─── AVAILABLE DATA

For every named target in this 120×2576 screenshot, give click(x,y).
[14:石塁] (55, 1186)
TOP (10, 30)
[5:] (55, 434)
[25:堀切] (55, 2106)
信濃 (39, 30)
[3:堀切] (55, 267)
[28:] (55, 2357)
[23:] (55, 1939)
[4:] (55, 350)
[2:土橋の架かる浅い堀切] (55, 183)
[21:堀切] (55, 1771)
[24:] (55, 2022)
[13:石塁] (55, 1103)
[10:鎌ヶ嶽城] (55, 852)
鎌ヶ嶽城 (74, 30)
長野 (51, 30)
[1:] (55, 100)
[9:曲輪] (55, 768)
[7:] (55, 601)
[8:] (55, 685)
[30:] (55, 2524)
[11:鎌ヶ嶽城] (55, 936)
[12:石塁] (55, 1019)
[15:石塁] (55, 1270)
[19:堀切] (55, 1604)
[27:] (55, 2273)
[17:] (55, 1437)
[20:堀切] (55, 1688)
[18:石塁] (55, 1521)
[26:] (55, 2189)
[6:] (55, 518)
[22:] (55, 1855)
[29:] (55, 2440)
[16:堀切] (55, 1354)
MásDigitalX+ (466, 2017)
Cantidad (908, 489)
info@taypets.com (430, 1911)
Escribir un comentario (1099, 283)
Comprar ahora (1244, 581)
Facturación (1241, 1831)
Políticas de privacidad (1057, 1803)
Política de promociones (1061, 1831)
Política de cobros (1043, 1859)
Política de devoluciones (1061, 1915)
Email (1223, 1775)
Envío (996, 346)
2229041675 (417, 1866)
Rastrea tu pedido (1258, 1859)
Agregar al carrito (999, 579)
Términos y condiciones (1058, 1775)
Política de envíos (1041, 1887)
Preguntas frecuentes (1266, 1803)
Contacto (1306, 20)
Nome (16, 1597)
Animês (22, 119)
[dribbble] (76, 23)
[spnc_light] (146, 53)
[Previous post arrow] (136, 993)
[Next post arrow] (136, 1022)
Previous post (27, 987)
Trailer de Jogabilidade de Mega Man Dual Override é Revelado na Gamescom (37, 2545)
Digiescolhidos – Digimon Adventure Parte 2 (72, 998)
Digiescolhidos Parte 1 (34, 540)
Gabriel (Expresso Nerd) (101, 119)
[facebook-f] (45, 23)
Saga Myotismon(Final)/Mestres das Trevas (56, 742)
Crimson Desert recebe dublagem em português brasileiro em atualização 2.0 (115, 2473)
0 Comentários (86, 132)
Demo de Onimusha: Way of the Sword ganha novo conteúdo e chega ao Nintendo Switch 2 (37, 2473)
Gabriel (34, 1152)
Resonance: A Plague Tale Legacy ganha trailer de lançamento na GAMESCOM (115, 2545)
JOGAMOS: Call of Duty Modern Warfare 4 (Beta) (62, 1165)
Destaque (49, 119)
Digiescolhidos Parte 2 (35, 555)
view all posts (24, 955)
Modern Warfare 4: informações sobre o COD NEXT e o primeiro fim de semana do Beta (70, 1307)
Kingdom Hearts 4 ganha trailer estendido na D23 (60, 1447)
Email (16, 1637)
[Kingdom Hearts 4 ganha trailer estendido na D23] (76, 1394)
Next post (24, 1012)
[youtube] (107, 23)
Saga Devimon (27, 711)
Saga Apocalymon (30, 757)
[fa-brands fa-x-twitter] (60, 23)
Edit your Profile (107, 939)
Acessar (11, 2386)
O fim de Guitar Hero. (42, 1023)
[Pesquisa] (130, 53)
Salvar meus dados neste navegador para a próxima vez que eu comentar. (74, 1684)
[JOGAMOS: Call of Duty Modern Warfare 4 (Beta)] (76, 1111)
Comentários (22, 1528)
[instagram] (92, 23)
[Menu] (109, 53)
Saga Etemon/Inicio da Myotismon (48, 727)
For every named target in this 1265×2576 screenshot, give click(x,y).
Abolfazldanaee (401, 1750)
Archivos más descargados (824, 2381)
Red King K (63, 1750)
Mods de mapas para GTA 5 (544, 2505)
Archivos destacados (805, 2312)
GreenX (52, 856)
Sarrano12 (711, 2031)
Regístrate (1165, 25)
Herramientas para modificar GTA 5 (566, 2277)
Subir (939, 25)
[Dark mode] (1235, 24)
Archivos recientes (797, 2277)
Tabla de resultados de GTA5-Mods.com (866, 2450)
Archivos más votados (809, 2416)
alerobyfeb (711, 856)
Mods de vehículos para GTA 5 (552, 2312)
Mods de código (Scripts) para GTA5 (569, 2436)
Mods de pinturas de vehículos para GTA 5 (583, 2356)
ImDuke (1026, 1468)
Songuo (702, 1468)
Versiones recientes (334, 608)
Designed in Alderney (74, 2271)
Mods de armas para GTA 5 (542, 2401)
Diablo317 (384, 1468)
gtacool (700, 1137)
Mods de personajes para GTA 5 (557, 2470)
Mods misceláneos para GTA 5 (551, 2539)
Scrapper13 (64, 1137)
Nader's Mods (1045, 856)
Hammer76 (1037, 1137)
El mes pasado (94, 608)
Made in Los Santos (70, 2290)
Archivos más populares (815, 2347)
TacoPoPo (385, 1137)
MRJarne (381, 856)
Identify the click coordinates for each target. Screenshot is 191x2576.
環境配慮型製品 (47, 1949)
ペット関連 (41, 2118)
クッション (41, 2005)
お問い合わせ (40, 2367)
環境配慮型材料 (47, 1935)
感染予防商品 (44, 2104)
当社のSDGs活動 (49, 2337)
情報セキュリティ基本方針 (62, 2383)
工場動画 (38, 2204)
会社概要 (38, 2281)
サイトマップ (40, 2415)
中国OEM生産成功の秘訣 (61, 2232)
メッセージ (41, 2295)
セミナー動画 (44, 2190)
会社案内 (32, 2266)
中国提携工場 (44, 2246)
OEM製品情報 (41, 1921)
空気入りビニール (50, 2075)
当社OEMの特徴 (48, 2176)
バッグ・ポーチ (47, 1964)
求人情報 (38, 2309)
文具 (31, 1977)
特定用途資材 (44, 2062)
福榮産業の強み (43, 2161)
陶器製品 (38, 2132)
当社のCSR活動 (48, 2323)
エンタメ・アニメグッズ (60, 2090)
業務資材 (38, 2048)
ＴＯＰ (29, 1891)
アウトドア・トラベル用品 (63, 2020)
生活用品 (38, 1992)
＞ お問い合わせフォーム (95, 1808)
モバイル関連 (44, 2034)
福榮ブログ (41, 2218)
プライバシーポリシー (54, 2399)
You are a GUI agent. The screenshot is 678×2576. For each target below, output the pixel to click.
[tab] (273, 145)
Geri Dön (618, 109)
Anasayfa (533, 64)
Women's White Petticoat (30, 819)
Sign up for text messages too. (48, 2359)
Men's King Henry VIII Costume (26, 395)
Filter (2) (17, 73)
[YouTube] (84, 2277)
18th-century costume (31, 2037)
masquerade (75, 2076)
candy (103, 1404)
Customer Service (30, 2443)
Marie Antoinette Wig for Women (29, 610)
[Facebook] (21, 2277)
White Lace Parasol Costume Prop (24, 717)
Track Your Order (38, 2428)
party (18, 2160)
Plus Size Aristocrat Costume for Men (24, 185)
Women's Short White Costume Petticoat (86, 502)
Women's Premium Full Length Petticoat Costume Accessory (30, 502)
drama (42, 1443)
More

──────

## PROBLEM TO WORK ON:
Write out the records. Leave nothing out and change nothing.

## ANSWER TO THIS PROBLEM:
For every named target in this 120×2576 screenshot, give click(x,y).
[14:石塁] (55, 1186)
TOP (10, 30)
[5:] (55, 434)
[25:堀切] (55, 2106)
信濃 (39, 30)
[3:堀切] (55, 267)
[28:] (55, 2357)
[23:] (55, 1939)
[4:] (55, 350)
[2:土橋の架かる浅い堀切] (55, 183)
[21:堀切] (55, 1771)
[24:] (55, 2022)
[13:石塁] (55, 1103)
[10:鎌ヶ嶽城] (55, 852)
鎌ヶ嶽城 (74, 30)
長野 (51, 30)
[1:] (55, 100)
[9:曲輪] (55, 768)
[7:] (55, 601)
[8:] (55, 685)
[30:] (55, 2524)
[11:鎌ヶ嶽城] (55, 936)
[12:石塁] (55, 1019)
[15:石塁] (55, 1270)
[19:堀切] (55, 1604)
[27:] (55, 2273)
[17:] (55, 1437)
[20:堀切] (55, 1688)
[18:石塁] (55, 1521)
[26:] (55, 2189)
[6:] (55, 518)
[22:] (55, 1855)
[29:] (55, 2440)
[16:堀切] (55, 1354)
MásDigitalX+ (466, 2017)
Cantidad (908, 489)
info@taypets.com (430, 1911)
Escribir un comentario (1099, 283)
Comprar ahora (1244, 581)
Facturación (1241, 1831)
Políticas de privacidad (1057, 1803)
Política de promociones (1061, 1831)
Política de cobros (1043, 1859)
Política de devoluciones (1061, 1915)
Email (1223, 1775)
Envío (996, 346)
2229041675 (417, 1866)
Rastrea tu pedido (1258, 1859)
Agregar al carrito (999, 579)
Términos y condiciones (1058, 1775)
Política de envíos (1041, 1887)
Preguntas frecuentes (1266, 1803)
Contacto (1306, 20)
Nome (16, 1597)
Animês (22, 119)
[dribbble] (76, 23)
[spnc_light] (146, 53)
[Previous post arrow] (136, 993)
[Next post arrow] (136, 1022)
Previous post (27, 987)
Trailer de Jogabilidade de Mega Man Dual Override é Revelado na Gamescom (37, 2545)
Digiescolhidos – Digimon Adventure Parte 2 (72, 998)
Digiescolhidos Parte 1 (34, 540)
Gabriel (Expresso Nerd) (101, 119)
[facebook-f] (45, 23)
Saga Myotismon(Final)/Mestres das Trevas (56, 742)
Crimson Desert recebe dublagem em português brasileiro em atualização 2.0 (115, 2473)
0 Comentários (86, 132)
Demo de Onimusha: Way of the Sword ganha novo conteúdo e chega ao Nintendo Switch 2 (37, 2473)
Gabriel (34, 1152)
Resonance: A Plague Tale Legacy ganha trailer de lançamento na GAMESCOM (115, 2545)
JOGAMOS: Call of Duty Modern Warfare 4 (Beta) (62, 1165)
Destaque (49, 119)
Digiescolhidos Parte 2 (35, 555)
view all posts (24, 955)
Modern Warfare 4: informações sobre o COD NEXT e o primeiro fim de semana do Beta (70, 1307)
Kingdom Hearts 4 ganha trailer estendido na D23 (60, 1447)
Email (16, 1637)
[Kingdom Hearts 4 ganha trailer estendido na D23] (76, 1394)
Next post (24, 1012)
[youtube] (107, 23)
Saga Devimon (27, 711)
Saga Apocalymon (30, 757)
[fa-brands fa-x-twitter] (60, 23)
Edit your Profile (107, 939)
Acessar (11, 2386)
O fim de Guitar Hero. (42, 1023)
[Pesquisa] (130, 53)
Salvar meus dados neste navegador para a próxima vez que eu comentar. (74, 1684)
[JOGAMOS: Call of Duty Modern Warfare 4 (Beta)] (76, 1111)
Comentários (22, 1528)
[instagram] (92, 23)
[Menu] (109, 53)
Saga Etemon/Inicio da Myotismon (48, 727)
For every named target in this 1265×2576 screenshot, give click(x,y).
Abolfazldanaee (401, 1750)
Archivos más descargados (824, 2381)
Red King K (63, 1750)
Mods de mapas para GTA 5 (544, 2505)
Archivos destacados (805, 2312)
GreenX (52, 856)
Sarrano12 (711, 2031)
Regístrate (1165, 25)
Herramientas para modificar GTA 5 (566, 2277)
Subir (939, 25)
[Dark mode] (1235, 24)
Archivos recientes (797, 2277)
Tabla de resultados de GTA5-Mods.com (866, 2450)
Archivos más votados (809, 2416)
alerobyfeb (711, 856)
Mods de vehículos para GTA 5 (552, 2312)
Mods de código (Scripts) para GTA5 (569, 2436)
Mods de pinturas de vehículos para GTA 5 (583, 2356)
ImDuke (1026, 1468)
Songuo (702, 1468)
Versiones recientes (334, 608)
Designed in Alderney (74, 2271)
Mods de armas para GTA 5 (542, 2401)
Diablo317 (384, 1468)
gtacool (700, 1137)
Mods de personajes para GTA 5 (557, 2470)
Mods misceláneos para GTA 5 (551, 2539)
Scrapper13 (64, 1137)
Nader's Mods (1045, 856)
Hammer76 (1037, 1137)
El mes pasado (94, 608)
Made in Los Santos (70, 2290)
Archivos más populares (815, 2347)
TacoPoPo (385, 1137)
MRJarne (381, 856)
Identify the click coordinates for each target. Screenshot is 191x2576.
環境配慮型製品 (47, 1949)
ペット関連 (41, 2118)
クッション (41, 2005)
お問い合わせ (40, 2367)
環境配慮型材料 (47, 1935)
感染予防商品 (44, 2104)
当社のSDGs活動 (49, 2337)
情報セキュリティ基本方針 (62, 2383)
工場動画 (38, 2204)
会社概要 (38, 2281)
サイトマップ (40, 2415)
中国OEM生産成功の秘訣 (61, 2232)
メッセージ (41, 2295)
セミナー動画 (44, 2190)
会社案内 (32, 2266)
中国提携工場 (44, 2246)
OEM製品情報 (41, 1921)
空気入りビニール (50, 2075)
当社OEMの特徴 (48, 2176)
バッグ・ポーチ (47, 1964)
求人情報 (38, 2309)
文具 (31, 1977)
特定用途資材 (44, 2062)
福榮産業の強み (43, 2161)
陶器製品 (38, 2132)
当社のCSR活動 (48, 2323)
エンタメ・アニメグッズ (60, 2090)
業務資材 (38, 2048)
ＴＯＰ (29, 1891)
アウトドア・トラベル用品 (63, 2020)
生活用品 (38, 1992)
＞ お問い合わせフォーム (95, 1808)
モバイル関連 (44, 2034)
福榮ブログ (41, 2218)
プライバシーポリシー (54, 2399)
You are a GUI agent. The screenshot is 678×2576. For each target below, output the pixel to click.
[tab] (273, 145)
Geri Dön (618, 109)
Anasayfa (533, 64)
Women's White Petticoat (30, 819)
Sign up for text messages too. (48, 2359)
Men's King Henry VIII Costume (26, 395)
Filter (2) (17, 73)
[YouTube] (84, 2277)
18th-century costume (31, 2037)
masquerade (75, 2076)
candy (103, 1404)
Customer Service (30, 2443)
Marie Antoinette Wig for Women (29, 610)
[Facebook] (21, 2277)
White Lace Parasol Costume Prop (24, 717)
Track Your Order (38, 2428)
party (18, 2160)
Plus Size Aristocrat Costume for Men (24, 185)
Women's Short White Costume Petticoat (86, 502)
Women's Premium Full Length Petticoat Costume Accessory (30, 502)
drama (42, 1443)
More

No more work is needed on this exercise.